Why It Matters to Your Business

An AI assistant is only as trustworthy as the content it's working from. If a document ingestion silently fails — say, a PDF didn't process correctly — your assistant might give outdated answers or miss important information entirely. Without visibility into what's happening, you won't know until a customer complains.

Proactive problem detection. Instead of finding out about ingestion failures through customer complaints, your team sees them immediately in the dashboard.
Faster recovery. When something does go wrong, you can identify exactly which step failed and re-run only that step — not start the whole process from scratch. This is the difference between a 5-minute fix and an hour-long reprocess.
Operational independence. Content teams and operators can manage the knowledge base without filing engineering tickets for every update or fix.
Auditability. Every reprocess action is logged — who triggered it, when, and what the outcome was. This matters for compliance and for understanding patterns in failures.

How It Works (No Technical Jargon)

Every content source (a document, a web page, a connected knowledge base) goes through several processing stages before the assistant can use it. The dashboard gives you full visibility into each stage.

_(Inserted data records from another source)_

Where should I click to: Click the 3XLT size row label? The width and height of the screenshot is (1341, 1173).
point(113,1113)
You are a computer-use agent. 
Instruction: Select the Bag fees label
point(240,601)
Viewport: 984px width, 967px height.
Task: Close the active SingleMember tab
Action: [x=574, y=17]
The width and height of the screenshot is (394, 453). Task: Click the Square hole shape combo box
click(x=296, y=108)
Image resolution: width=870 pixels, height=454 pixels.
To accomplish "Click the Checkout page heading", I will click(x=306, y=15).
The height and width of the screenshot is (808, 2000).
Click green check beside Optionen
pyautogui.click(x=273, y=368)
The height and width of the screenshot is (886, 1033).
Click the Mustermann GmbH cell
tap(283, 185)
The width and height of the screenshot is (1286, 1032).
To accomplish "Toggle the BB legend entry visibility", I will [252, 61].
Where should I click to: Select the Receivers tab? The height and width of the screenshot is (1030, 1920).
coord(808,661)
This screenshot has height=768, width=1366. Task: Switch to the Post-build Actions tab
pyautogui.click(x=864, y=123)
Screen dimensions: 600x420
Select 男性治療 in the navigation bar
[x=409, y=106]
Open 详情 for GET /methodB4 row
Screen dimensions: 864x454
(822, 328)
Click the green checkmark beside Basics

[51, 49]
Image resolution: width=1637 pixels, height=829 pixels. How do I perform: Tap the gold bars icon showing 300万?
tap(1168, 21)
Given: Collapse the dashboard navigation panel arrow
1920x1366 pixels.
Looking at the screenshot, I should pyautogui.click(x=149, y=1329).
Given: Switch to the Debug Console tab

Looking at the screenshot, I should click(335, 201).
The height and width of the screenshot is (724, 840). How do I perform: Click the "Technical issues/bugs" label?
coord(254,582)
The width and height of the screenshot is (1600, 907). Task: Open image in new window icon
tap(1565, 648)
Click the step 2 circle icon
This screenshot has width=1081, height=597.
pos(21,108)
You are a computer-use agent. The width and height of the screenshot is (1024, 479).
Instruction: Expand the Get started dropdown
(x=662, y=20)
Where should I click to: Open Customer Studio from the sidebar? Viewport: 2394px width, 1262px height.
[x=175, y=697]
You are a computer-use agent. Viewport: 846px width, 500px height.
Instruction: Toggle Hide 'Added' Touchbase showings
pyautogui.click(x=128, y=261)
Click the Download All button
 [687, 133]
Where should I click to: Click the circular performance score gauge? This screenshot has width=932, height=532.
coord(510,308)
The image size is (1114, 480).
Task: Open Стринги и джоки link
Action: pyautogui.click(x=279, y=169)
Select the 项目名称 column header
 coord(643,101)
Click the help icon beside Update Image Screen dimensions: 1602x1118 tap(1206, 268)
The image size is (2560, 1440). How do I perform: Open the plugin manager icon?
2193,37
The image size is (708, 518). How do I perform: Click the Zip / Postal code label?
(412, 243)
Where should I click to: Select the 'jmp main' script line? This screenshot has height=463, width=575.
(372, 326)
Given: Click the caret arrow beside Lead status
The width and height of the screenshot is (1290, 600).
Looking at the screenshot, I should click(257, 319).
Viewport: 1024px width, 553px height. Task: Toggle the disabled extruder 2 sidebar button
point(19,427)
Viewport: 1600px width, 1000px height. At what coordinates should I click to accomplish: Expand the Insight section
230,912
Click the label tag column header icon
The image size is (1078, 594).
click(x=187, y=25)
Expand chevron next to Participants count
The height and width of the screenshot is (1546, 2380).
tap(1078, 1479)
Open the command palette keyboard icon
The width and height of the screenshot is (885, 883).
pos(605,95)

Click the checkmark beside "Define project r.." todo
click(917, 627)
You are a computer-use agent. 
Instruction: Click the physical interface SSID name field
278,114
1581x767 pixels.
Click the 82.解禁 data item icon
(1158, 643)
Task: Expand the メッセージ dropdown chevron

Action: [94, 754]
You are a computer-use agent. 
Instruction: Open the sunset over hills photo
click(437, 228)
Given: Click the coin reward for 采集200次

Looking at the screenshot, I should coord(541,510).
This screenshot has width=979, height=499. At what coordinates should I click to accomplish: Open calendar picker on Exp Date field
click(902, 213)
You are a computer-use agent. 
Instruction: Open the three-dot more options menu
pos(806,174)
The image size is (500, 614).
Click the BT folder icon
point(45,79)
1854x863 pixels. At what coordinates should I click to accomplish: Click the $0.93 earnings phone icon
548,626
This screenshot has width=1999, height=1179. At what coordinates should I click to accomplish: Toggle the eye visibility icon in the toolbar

What You Can See Per Source

Current status: Is this source healthy, being processed, or in an error state?
Last processed: When was this source last successfully updated?
Stage breakdown: Which stage is it currently at — fetching, extracting, chunking, embedding, or indexing?
Error details: If something failed, what exactly went wrong? (e.g., "PDF couldn't be parsed", "connection timed out")
Sample logs: A human-readable log of recent activity for that source

Triggering a Reprocess

You can choose exactly how much to redo when a source needs updating:

Re-fetch only — Downloads the latest version of the source (when content changed at the source)
Re-extract — Re-parses the downloaded content (when the extraction logic was updated)
Re-chunk — Re-splits the content into smaller pieces (when chunking strategy changed)
Re-embed — Regenerates the AI representations (when embedding model was upgraded)
Full reprocess — Starts from scratch (when something fundamental changed)

This granularity saves significant time and cost — you only redo the work that actually needs to be redone.

Live Progress Tracking

When you trigger a reprocess, you don't have to wonder if it's working. The dashboard streams live logs as each stage completes, and you get a job ID you can share with your team or reference in a support ticket.

Safeguards and Limits

To prevent accidental overload:
- Only organization administrators can trigger reprocess jobs
- There's a limit on how many concurrent reprocess jobs can run per organization
- All actions are logged with the operator's identity and timestamp

What to Expect on the Roadmap

The team is building:

Reprocess API with per-stage control, plus live log streaming in the dashboard (estimated 4 weeks)
Job status tracking with email or webhook notifications on completion or failure

Once live, your operations team will have everything they need to keep the knowledge base healthy and up to date, without relying on engineering support for routine maintenance.